The Multiversity #1

September 15th, 2014

There’s always a danger in reviewing the first [issue] of anything, of course, said the wise man. Yeah but fuck it mate seriously who cares? There’s your fair warning so. What follows may get silly.

Panel 1

Part 1, Part 2

Andrew: Something I noticed while looking for a reference for something else — that anarchy/heart symbol we were wondering about is the symbol of the superhero flying out of the page in the blazing world section of The Black Dossier. Checking in with Nevins’ annotations of same (reading his annotations for this book before we’ve finished would be cheating, but the old books are fair game), we find that it’s the logo of Ace Hart (a British superhero, not the dog detective), which we all should have known as he appears in Zenith Phase III.

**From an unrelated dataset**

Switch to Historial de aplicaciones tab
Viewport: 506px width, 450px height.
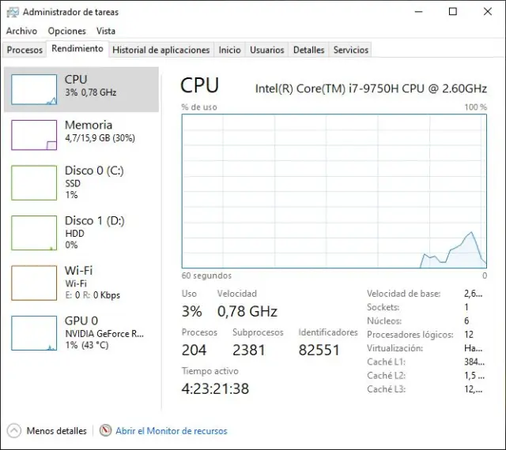161,50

Adam: I like that I couldn’t link it back to a specific superhero, actually. I enjoyed having the space to meditate on how and why it might fit into the kind of space O’Neil and Moore were interested in constructing rather than just see it as a dry reference. So fanwank, yes, but not without purpose. Although the name ‘Ace Hart’ would probably just have added fuel to my reverie’s fire. I imagine Moore would have fun with the symbolic charge there.

Andrew: And one point I don’t think we made before, when discussing to what extent Moore is able to comment on the culture of 2009 as opposed to earlier decades, is just how few characters from 21st century fiction actually appear here. We’ve got the odd background character who doesn’t say or do anything, but in the whole book the only character with a speaking role to have been created in the decade in which the comic is supposedly set is Malcolm Tucker, who’s just a talking head on a TV. Even the Potter characters (none of whom except Potter have more than one line) were created in the mid-1990s — and other than them, there’s not a speaking character in the comic that originated post-1976.

This is a huge change from all the other League volumes, which mixed and matched eras, obviously, but showed a real in-depth knowledge of their time’s popular culture.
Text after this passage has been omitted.